D. Luiz Lisboa defende um debate "sério" sobre a exploração dos recursos naturais e os custos que isso acarreta, pedindo que todos leiam a encíclica "Laudato Sí" do Papa Francisco sobre este tema.
"Fala-se muito, há muita retórica, mas penso que essas falas e essas boas intenções estão, pouco a pouco, a tornar-se num apoio concreto", defendeu o bispo de Pemba em relação ao papel de Portugal, mencionando por exemplo aquilo que os eurodeputados portugueses têm feito, a visita do deputado do PSD, António Maló de Abreu, à região ou a do ministro da Defesa, João Gomes Cravinho, a Moçambique.
O governo moçambicano, que o bispo diz que no início do conflito procurou manter o segredo sobre o que se passava, já pediu ajuda internacional em três áreas: de formação dos militares (na qual Portugal vai ajudar), no fornecimento de material e na assistência humanitária.
D. Luiz Lisboa acredita contudo que seria melhor uma intervenção militar externa. "As nossas forças de Defesa, com toda a boa vontade que têm e todo o efetivo que possam ter, não conseguiram ainda conter a situação, a guerra continua. Falta-nos um sistema de inteligência mais forte", refere, dizendo que já leu na imprensa que o governo moçambicano já estar a procurar ajuda de grupos privados sul-africanos, o que terá custos elevados para o país.
A província de Cabo Delgado está desde há mais de três anos sob ataque de insurgentes e algumas das incursões passaram a ser reivindicadas desde 2019 pelo grupo 'jihadista' Al Shabab, que jurou fidelidade ao Estado Islâmico. A violência está a provocar uma crise humanitária com mais de 2400 mortes e 560 mil pessoas deslocadas, sem habitação, nem alimentos, concentrando-se sobretudo na capital provincial, Pemba.
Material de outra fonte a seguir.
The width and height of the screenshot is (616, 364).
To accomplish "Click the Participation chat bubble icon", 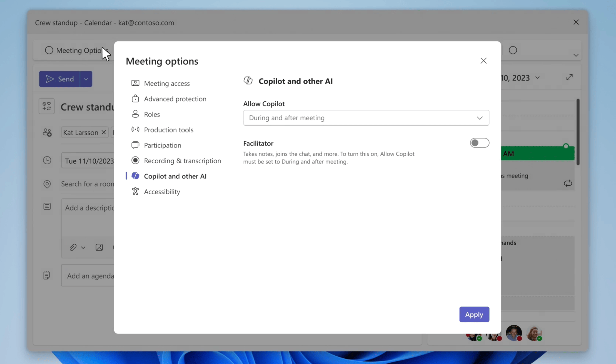I will tap(135, 145).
Mas é também em Cabo Delgado, no norte de Moçambique, que se encontram as maiores reservas de gás natural de África. "Para mim, o principal motivo do conflito é económico", disse, lembrando que apesar de o grupo de apresentar desde o início do ano como sendo do Estado Islâmico, os próprios muçulmanos da região os rejeitam e as mesquitas são um alvo tanto quanto as igrejas católicas.
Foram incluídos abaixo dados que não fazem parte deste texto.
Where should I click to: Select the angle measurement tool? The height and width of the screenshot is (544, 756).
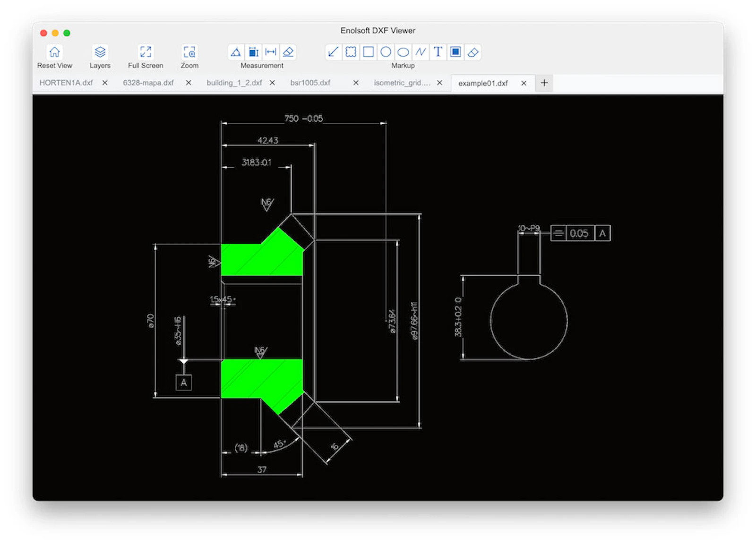click(x=235, y=52)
Sobre a possibilidade de diálogo com os insurgentes, diz que não vê como. "Não aparece um líder, não há com quem dialogar", referiu.
O Gabinete de Coordenação para os Assuntos Humanitários da ONU (OCHA), nas suas projeções para 2021, indica que há mais de 500 mil deslocados e 900 mil pessoas sob a ameaça da insegurança alimentar em Cabo Delgado.
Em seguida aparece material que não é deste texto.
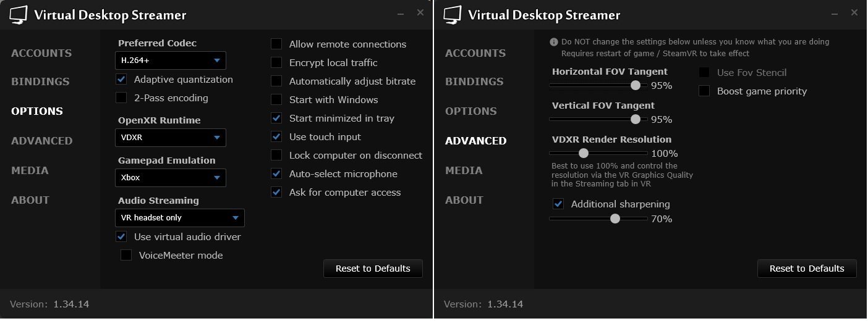Uncheck Additional sharpening
Viewport: 868px width, 321px height.
(x=558, y=204)
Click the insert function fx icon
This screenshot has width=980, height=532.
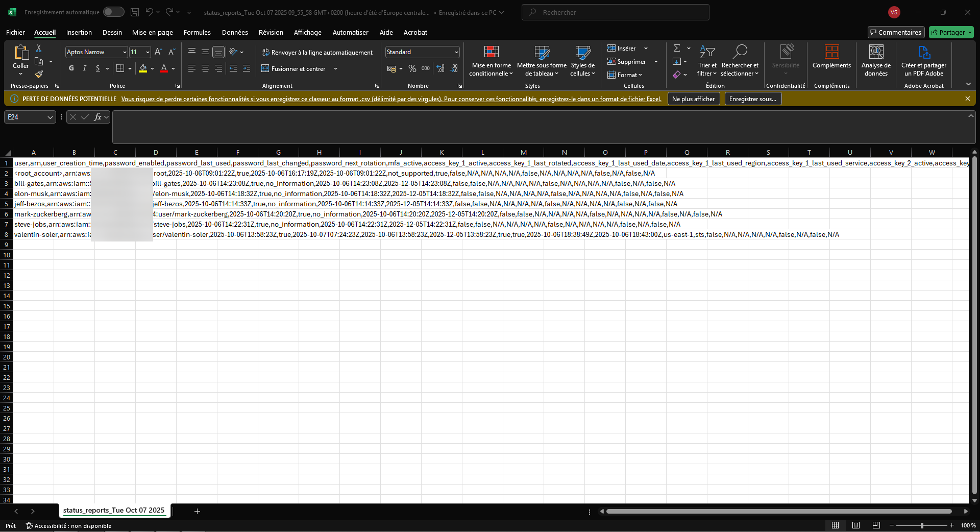(97, 117)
A OCHA estima que vai precisar de 254,4 milhões de dólares para dar resposta às 1,1 milhões de pessoas necessitadas no país. É sete vezes mais aquilo que tinha sido pedido para este ano (35,5 milhões de dólares), sendo que mesmo este só 65% foi coberto.
Apesar de estar cheia de recursos naturais (além do gás natural, as madeiras, os rúbis, a grafite), a população de Cabo Delgado é muito pobre. "Em Moçambique havia e há assimetrias que têm que ser corrigidas, porque o país é um todo. Quando parte da sociedade é deixada à margem, na periferia, a sociedade não está bem. E Cabo Delgado foi deixado de lado durante muito tempo", referiu o bispo.
Apesar disso, "a guerra tem mostrado quando o povo de Cabo Delgado é solidário", já que 80% daqueles que foram obrigados a fugir de casa estão a ser acolhidos pelas famílias. "Temos visto famílias pobres que já têm muito pouco para si e que ainda estão a acolher mais uma ou duas famílias", explicou, lembrando que é uma prova de que "todos podemos fazer alguma coisa".
O bispo está especialmente preocupado com a chegada do tempo chuvoso à província, que irá tornar a situação dos deslocados ainda pior. Um bispo sul-africano, que esteve recentemente em Cabo Delgado e visitou os campos, resumiu a situação. "Eu conheci Darfur, mas este acampamento está pior".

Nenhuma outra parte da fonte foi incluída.